Researchers treated two groups of patients at the John D. Dingell VA Medical Center in Detroit. One group due for hip replacement were randomly assigned to either acupuncture or a control group before surgery. The other included patients undergoing a variety of procedures (including gallbladder removal, hernia repair, hysterectomy or prostate surgery); these were also randomly assigned to either acupuncture or a control group before surgery.

In the first group, patients who had not received acupuncture consumed nearly three times as much morphine in the first 24 hours after surgery, as those who had the treatment. Acupuncture patients reported less pain and 14% reported less anxiety.

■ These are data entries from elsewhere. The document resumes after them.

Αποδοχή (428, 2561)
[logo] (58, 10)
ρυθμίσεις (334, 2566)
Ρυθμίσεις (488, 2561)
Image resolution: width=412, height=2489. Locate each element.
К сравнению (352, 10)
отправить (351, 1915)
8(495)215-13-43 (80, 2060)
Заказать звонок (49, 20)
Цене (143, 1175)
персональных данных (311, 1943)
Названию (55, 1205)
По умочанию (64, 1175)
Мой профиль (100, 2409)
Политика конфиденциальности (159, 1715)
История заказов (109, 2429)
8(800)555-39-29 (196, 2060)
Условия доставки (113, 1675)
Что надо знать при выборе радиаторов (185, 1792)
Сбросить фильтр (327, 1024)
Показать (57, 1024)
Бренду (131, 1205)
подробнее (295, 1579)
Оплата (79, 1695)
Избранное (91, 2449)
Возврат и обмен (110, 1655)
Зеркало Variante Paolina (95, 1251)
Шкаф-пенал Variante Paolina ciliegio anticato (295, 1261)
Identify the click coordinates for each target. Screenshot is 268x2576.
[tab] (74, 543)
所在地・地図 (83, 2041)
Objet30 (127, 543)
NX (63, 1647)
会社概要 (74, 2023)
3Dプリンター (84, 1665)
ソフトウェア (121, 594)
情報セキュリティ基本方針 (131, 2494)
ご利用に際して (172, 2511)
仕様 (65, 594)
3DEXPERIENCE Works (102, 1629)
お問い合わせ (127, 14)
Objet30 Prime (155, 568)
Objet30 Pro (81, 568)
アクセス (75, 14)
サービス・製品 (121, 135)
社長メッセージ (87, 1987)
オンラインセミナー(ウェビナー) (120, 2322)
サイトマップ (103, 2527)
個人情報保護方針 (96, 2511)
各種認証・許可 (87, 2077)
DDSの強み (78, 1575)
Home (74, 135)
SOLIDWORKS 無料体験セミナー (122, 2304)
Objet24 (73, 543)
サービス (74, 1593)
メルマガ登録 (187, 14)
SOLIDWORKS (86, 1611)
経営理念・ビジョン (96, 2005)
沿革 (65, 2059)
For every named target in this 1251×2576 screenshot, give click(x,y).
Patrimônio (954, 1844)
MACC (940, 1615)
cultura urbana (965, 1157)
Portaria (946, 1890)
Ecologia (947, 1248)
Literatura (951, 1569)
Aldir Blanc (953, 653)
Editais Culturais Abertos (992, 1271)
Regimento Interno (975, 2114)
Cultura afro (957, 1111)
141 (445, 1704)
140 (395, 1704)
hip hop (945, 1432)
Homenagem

In the second group, acupuncture patients consumed only half as many opioids as those in the control group. Only 3% reported nausea and vomiting after surgery, compared to 38% of the control group.

(American Society of Anesthesiologists 2020 Annual Meeting News.)

Acupuncture for Chronic Pain

A large systematic review by researchers in the US, China and the University of Oxford, shows acupuncture should be given for at least five weeks in order to achieve 80% of maximum analgesic effect. A total of 77 randomised trials of acupuncture for chronic pain of the shoulder, neck, knee and lower back were included. They covered 8830 patients. Higher initial pain intensities were found to result in higher acupuncture pain relief.

(The response-time relationship and covariate effects of acupuncture for chronic pain: A systematic review and model-based longitudinal meta-analysis.European Journal of Pain, 13 June 2020.)